A word-for-word copy of the data is what's wanted; pictures stay out of it.
(Beginning of Material for the task)
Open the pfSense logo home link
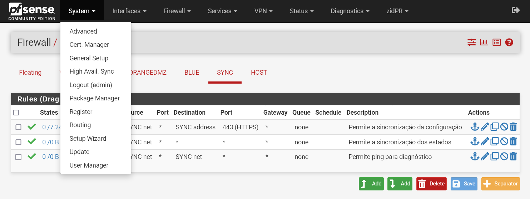 (x=32, y=11)
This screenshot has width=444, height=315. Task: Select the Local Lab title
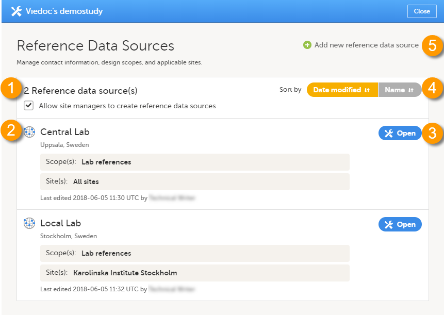pyautogui.click(x=60, y=223)
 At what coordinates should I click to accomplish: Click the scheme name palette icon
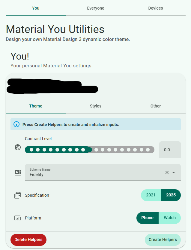point(18,172)
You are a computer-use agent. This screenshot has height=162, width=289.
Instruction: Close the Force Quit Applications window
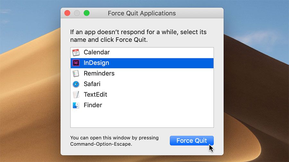pos(67,13)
(End of Material for the task)
## Solution to this problem
Open the pfSense logo home link
 (x=32, y=11)
This screenshot has width=444, height=315. Task: Select the Local Lab title
pyautogui.click(x=60, y=223)
 At what coordinates should I click to accomplish: Click the scheme name palette icon
point(18,172)
You are a computer-use agent. This screenshot has height=162, width=289.
Instruction: Close the Force Quit Applications window
pos(67,13)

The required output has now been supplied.